Tawhid: When we search across Europe for portfolio candidates, we apply the mindset of a business owner—not an equity investor. In practice, this means we vet companies like private equity investors in three ways. First, we study the industries that the companies operate in to learn how those industries will evolve over time. Second, we focus on the cash flows that the companies will generate over the next several years. And third, we take a long-term view and think about the return’s potential over a multi-year horizon. This allows us to maintain conviction in our positions, even when markets face short-term volatility.
Why are cash flows so important in your search for investments?
Andrew Birse, Portfolio Manager—European Equities at AB: Cash flows are, in our opinion, the best way to measure what a company does and the value it creates.

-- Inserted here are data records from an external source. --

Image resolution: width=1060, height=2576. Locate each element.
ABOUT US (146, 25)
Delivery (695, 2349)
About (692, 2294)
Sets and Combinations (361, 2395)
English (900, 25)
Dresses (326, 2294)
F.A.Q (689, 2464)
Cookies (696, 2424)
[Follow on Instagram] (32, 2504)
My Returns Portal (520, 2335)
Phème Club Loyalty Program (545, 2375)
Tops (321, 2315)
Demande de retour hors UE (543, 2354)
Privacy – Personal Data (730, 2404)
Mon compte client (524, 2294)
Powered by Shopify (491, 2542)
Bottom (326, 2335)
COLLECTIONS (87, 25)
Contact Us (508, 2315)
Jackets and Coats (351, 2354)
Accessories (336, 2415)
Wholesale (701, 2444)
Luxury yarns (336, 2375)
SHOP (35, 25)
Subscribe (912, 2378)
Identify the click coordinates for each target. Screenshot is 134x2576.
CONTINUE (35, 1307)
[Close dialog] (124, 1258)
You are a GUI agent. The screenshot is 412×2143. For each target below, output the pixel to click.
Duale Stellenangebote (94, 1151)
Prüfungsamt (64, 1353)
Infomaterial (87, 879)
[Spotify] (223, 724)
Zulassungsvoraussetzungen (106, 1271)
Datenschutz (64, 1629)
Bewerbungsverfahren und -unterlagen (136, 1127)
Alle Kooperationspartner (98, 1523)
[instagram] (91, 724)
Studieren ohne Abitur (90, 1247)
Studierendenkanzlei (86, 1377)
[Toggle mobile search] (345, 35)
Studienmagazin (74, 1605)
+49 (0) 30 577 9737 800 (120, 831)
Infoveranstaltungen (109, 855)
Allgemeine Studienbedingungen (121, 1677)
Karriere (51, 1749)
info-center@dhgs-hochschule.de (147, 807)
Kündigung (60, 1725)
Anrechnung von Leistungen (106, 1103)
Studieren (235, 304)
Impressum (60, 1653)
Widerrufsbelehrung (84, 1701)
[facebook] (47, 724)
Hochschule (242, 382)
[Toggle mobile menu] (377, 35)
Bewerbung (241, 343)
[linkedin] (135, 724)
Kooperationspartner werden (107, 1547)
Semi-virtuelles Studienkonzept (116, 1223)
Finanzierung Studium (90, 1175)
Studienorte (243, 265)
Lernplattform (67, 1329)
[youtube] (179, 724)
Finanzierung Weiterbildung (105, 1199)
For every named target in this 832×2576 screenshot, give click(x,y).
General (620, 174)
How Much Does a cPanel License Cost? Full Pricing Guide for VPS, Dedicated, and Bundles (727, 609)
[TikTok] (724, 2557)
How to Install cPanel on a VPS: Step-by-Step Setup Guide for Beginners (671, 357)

Many investors focus purely on accounting measures—like profit and loss sheets. But accounting measures are flawed. They can be skewed by different rules. And quite frankly, management teams can easily manipulate accounting measures to show a rosier picture that masks underlying problems in the business. By focusing on cashflows you can eliminate all that noise and gain a clear view of what truly matters.
But what if European markets hit a rough patch? Won’t that affect the outcome?
Tawhid: Actually, our approach is designed to identify companies that can deliver returns without an expansion of stock market multiples. It’s based on internal rates of return (IRRs), a tool typically used by private equity investors. Our analyst forecasts are used to derive an annualized return rate from the cash flows that we expect the investments to throw off—both from dividends and expected proceeds—over five years. We assume a conservative exit multiple, either equal to—or lower than—the current multiple. In other words, we use IRRs to show the return potential from investing in a company based on its forecasted cash flows, without the benefit of any expansion of its stock market multiple or a market re-rating of the stocks. We think this approach offers a good margin of safety in a very uncertain world.
Does geopolitical uncertainty affect the types of stocks you choose?
Andrew: Not really. Of course, investors should always be aware of the geopolitical environment but it shouldn’t cloud your view when searching for stocks. Companies that are turning around poorly performing businesses or which have sustainable competitive advantages should do well even if economic conditionsget tougher. Other companies are positively exposed to a global trend that has little to do with the global economic environment.
Can you provide an example?
Tawhid: For example, look at Valeo, the French auto parts maker. This is a company that’s able to grow much faster than the global auto market because its business is focused on sophisticated components and technologies that are making up an increasing share of the content used in cars and trucks today. This trend should continue no matter how the global macro environment changes.
How do you find companies like these?
Tawhid: One key advantage that we bring to the European market is our globally integrated research footprint. We study European stocks from a global perspective, which often allows us to find research answers that are different than a regionally oriented person might uncover.
Andrew: What’s more, most of our investment professionals have a background either in industry or as industry consultants. So they bring a view of working inside the companies and develop quite a different perspective from your more traditional investment approach. It allows us to really understand what's going on behind the scenes in companies.
When you find companies like these, how do you assemble your portfolio?
Andrew: Our guiding principle is to be benchmark agnostic. That allows us to find interesting opportunities that may be outside the benchmark, including smaller cap companies that aren’t on most investors horizons. And our research gives us the confidence to take large, high-conviction positions in companies that pass our rigorous selection requirements. You end up with a much different construction than you would see in a diversified benchmark sensitive portfolio. An unconstrained portfolio like this enables investors to profit from investing in undervalued stocks with a smoother pattern of returns than you might get in style-focused equity portfolios.